_Stored entries_.
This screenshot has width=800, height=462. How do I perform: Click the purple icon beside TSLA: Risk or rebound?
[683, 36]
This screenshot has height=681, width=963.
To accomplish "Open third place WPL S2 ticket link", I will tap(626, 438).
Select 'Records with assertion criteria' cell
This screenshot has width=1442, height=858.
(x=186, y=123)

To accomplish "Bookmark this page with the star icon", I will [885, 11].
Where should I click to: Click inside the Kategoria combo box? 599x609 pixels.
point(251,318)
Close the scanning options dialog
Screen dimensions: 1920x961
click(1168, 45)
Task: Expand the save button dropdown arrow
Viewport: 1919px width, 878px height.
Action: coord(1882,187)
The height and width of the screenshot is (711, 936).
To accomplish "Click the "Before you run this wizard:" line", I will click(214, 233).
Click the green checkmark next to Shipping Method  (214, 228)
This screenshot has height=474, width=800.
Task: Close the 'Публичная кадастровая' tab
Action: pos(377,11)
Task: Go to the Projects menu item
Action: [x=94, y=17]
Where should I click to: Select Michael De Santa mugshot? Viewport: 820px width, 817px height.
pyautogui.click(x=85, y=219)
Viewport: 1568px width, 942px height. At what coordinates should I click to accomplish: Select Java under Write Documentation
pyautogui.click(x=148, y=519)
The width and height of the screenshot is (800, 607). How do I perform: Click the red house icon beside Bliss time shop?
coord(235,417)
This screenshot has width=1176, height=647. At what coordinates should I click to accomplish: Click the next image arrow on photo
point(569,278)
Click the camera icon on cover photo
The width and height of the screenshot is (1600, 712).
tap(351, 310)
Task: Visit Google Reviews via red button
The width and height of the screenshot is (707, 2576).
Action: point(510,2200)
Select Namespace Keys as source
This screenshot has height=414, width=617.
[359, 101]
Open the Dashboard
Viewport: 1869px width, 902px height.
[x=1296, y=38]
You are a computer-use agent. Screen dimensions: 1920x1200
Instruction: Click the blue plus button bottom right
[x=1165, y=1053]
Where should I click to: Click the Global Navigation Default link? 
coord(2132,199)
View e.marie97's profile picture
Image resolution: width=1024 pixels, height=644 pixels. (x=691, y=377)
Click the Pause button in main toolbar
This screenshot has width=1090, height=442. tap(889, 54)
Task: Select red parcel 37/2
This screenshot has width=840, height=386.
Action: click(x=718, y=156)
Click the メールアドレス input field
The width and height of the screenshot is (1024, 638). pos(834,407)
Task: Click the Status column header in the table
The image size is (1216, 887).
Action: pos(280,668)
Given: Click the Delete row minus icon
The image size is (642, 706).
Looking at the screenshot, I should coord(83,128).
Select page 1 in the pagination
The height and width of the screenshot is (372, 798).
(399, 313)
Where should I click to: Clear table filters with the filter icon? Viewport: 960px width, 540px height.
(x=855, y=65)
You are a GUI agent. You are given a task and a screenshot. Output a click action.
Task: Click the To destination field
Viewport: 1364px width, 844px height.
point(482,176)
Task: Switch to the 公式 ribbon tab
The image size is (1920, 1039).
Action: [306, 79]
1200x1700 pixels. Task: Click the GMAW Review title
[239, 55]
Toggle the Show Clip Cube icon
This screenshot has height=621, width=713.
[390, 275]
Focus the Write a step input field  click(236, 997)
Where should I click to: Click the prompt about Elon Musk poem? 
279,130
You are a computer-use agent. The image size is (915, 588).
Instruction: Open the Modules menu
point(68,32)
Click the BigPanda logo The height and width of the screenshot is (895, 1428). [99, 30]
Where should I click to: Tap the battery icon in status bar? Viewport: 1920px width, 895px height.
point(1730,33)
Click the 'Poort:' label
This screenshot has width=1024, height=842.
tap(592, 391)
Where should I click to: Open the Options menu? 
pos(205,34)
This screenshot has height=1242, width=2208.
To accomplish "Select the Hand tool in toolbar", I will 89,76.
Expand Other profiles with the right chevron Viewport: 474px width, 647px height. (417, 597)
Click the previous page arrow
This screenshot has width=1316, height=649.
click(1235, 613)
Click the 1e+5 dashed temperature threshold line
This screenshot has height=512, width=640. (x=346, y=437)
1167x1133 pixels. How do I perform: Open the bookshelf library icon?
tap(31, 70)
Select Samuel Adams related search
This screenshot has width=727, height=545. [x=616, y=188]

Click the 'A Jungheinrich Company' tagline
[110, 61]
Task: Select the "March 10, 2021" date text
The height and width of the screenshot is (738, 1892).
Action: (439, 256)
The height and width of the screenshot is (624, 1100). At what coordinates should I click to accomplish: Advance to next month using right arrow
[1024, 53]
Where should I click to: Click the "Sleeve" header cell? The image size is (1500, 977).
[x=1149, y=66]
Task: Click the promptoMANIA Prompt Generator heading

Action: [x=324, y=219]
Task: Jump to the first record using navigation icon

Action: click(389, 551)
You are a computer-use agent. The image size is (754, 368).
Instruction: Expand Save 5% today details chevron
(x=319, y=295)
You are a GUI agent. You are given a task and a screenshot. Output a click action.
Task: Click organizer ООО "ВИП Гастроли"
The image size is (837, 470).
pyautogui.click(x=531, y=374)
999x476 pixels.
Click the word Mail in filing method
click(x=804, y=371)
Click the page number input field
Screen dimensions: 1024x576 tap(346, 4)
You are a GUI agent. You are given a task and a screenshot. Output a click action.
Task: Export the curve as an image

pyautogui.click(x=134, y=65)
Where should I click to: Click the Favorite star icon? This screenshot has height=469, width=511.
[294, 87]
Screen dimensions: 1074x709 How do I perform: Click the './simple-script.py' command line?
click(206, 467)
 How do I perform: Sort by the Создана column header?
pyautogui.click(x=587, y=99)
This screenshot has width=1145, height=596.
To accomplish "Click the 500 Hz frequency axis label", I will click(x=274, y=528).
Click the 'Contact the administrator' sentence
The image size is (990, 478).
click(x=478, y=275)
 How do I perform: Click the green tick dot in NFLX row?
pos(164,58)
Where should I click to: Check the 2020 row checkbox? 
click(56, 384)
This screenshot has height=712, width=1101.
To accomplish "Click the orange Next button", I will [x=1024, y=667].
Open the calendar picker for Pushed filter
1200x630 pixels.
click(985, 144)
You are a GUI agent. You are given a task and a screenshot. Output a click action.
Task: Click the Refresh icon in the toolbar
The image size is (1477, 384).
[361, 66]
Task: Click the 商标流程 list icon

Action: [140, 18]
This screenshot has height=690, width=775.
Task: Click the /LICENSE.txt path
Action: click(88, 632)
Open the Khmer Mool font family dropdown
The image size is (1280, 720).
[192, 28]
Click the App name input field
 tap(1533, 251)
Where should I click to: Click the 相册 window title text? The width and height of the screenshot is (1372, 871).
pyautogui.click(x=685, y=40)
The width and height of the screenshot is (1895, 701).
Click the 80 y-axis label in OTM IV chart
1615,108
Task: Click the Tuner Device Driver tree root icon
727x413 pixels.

_EXERCISE_. Type out the entries exactly as they appear above.

_ANSWER TO THE PROBLEM_.
This screenshot has width=800, height=462. How do I perform: Click the purple icon beside TSLA: Risk or rebound?
[683, 36]
This screenshot has height=681, width=963.
To accomplish "Open third place WPL S2 ticket link", I will tap(626, 438).
Select 'Records with assertion criteria' cell
This screenshot has width=1442, height=858.
(x=186, y=123)

To accomplish "Bookmark this page with the star icon", I will [885, 11].
Where should I click to: Click inside the Kategoria combo box? 599x609 pixels.
point(251,318)
Close the scanning options dialog
Screen dimensions: 1920x961
click(1168, 45)
Task: Expand the save button dropdown arrow
Viewport: 1919px width, 878px height.
Action: coord(1882,187)
The height and width of the screenshot is (711, 936).
To accomplish "Click the "Before you run this wizard:" line", I will click(214, 233).
Click the green checkmark next to Shipping Method  (214, 228)
This screenshot has height=474, width=800.
Task: Close the 'Публичная кадастровая' tab
Action: pos(377,11)
Task: Go to the Projects menu item
Action: [x=94, y=17]
Where should I click to: Select Michael De Santa mugshot? Viewport: 820px width, 817px height.
pyautogui.click(x=85, y=219)
Viewport: 1568px width, 942px height. At what coordinates should I click to accomplish: Select Java under Write Documentation
pyautogui.click(x=148, y=519)
The width and height of the screenshot is (800, 607). How do I perform: Click the red house icon beside Bliss time shop?
coord(235,417)
This screenshot has width=1176, height=647. At what coordinates should I click to accomplish: Click the next image arrow on photo
point(569,278)
Click the camera icon on cover photo
The width and height of the screenshot is (1600, 712).
tap(351, 310)
Task: Visit Google Reviews via red button
The width and height of the screenshot is (707, 2576).
Action: point(510,2200)
Select Namespace Keys as source
This screenshot has height=414, width=617.
[359, 101]
Open the Dashboard
Viewport: 1869px width, 902px height.
[x=1296, y=38]
You are a computer-use agent. Screen dimensions: 1920x1200
Instruction: Click the blue plus button bottom right
[x=1165, y=1053]
Where should I click to: Click the Global Navigation Default link? 
coord(2132,199)
View e.marie97's profile picture
Image resolution: width=1024 pixels, height=644 pixels. (x=691, y=377)
Click the Pause button in main toolbar
This screenshot has width=1090, height=442. tap(889, 54)
Task: Select red parcel 37/2
This screenshot has width=840, height=386.
Action: click(x=718, y=156)
Click the メールアドレス input field
The width and height of the screenshot is (1024, 638). pos(834,407)
Task: Click the Status column header in the table
The image size is (1216, 887).
Action: pos(280,668)
Given: Click the Delete row minus icon
The image size is (642, 706).
Looking at the screenshot, I should coord(83,128).
Select page 1 in the pagination
The height and width of the screenshot is (372, 798).
(399, 313)
Where should I click to: Clear table filters with the filter icon? Viewport: 960px width, 540px height.
(x=855, y=65)
You are a GUI agent. You are given a task and a screenshot. Output a click action.
Task: Click the To destination field
Viewport: 1364px width, 844px height.
point(482,176)
Task: Switch to the 公式 ribbon tab
The image size is (1920, 1039).
Action: [306, 79]
1200x1700 pixels. Task: Click the GMAW Review title
[239, 55]
Toggle the Show Clip Cube icon
This screenshot has height=621, width=713.
[390, 275]
Focus the Write a step input field  click(236, 997)
Where should I click to: Click the prompt about Elon Musk poem? 
279,130
You are a computer-use agent. The image size is (915, 588).
Instruction: Open the Modules menu
point(68,32)
Click the BigPanda logo The height and width of the screenshot is (895, 1428). [99, 30]
Where should I click to: Tap the battery icon in status bar? Viewport: 1920px width, 895px height.
point(1730,33)
Click the 'Poort:' label
This screenshot has width=1024, height=842.
tap(592, 391)
Where should I click to: Open the Options menu? 
pos(205,34)
This screenshot has height=1242, width=2208.
To accomplish "Select the Hand tool in toolbar", I will 89,76.
Expand Other profiles with the right chevron Viewport: 474px width, 647px height. (417, 597)
Click the previous page arrow
This screenshot has width=1316, height=649.
click(1235, 613)
Click the 1e+5 dashed temperature threshold line
This screenshot has height=512, width=640. (x=346, y=437)
1167x1133 pixels. How do I perform: Open the bookshelf library icon?
tap(31, 70)
Select Samuel Adams related search
This screenshot has width=727, height=545. [x=616, y=188]

Click the 'A Jungheinrich Company' tagline
[110, 61]
Task: Select the "March 10, 2021" date text
The height and width of the screenshot is (738, 1892).
Action: (439, 256)
The height and width of the screenshot is (624, 1100). At what coordinates should I click to accomplish: Advance to next month using right arrow
[1024, 53]
Where should I click to: Click the "Sleeve" header cell? The image size is (1500, 977).
[x=1149, y=66]
Task: Click the promptoMANIA Prompt Generator heading

Action: [x=324, y=219]
Task: Jump to the first record using navigation icon

Action: click(389, 551)
You are a computer-use agent. The image size is (754, 368).
Instruction: Expand Save 5% today details chevron
(x=319, y=295)
You are a GUI agent. You are given a task and a screenshot. Output a click action.
Task: Click organizer ООО "ВИП Гастроли"
The image size is (837, 470).
pyautogui.click(x=531, y=374)
999x476 pixels.
Click the word Mail in filing method
click(x=804, y=371)
Click the page number input field
Screen dimensions: 1024x576 tap(346, 4)
You are a GUI agent. You are given a task and a screenshot. Output a click action.
Task: Export the curve as an image

pyautogui.click(x=134, y=65)
Where should I click to: Click the Favorite star icon? This screenshot has height=469, width=511.
[294, 87]
Screen dimensions: 1074x709 How do I perform: Click the './simple-script.py' command line?
click(206, 467)
 How do I perform: Sort by the Создана column header?
pyautogui.click(x=587, y=99)
This screenshot has width=1145, height=596.
To accomplish "Click the 500 Hz frequency axis label", I will click(x=274, y=528).
Click the 'Contact the administrator' sentence
The image size is (990, 478).
click(x=478, y=275)
 How do I perform: Click the green tick dot in NFLX row?
pos(164,58)
Where should I click to: Check the 2020 row checkbox? 
click(56, 384)
This screenshot has height=712, width=1101.
To accomplish "Click the orange Next button", I will [x=1024, y=667].
Open the calendar picker for Pushed filter
1200x630 pixels.
click(985, 144)
You are a GUI agent. You are given a task and a screenshot. Output a click action.
Task: Click the Refresh icon in the toolbar
The image size is (1477, 384).
[361, 66]
Task: Click the 商标流程 list icon

Action: [140, 18]
This screenshot has height=690, width=775.
Task: Click the /LICENSE.txt path
Action: click(88, 632)
Open the Khmer Mool font family dropdown
The image size is (1280, 720).
[192, 28]
Click the App name input field
 tap(1533, 251)
Where should I click to: Click the 相册 window title text? The width and height of the screenshot is (1372, 871).
pyautogui.click(x=685, y=40)
The width and height of the screenshot is (1895, 701).
Click the 80 y-axis label in OTM IV chart
1615,108
Task: Click the Tuner Device Driver tree root icon
727x413 pixels.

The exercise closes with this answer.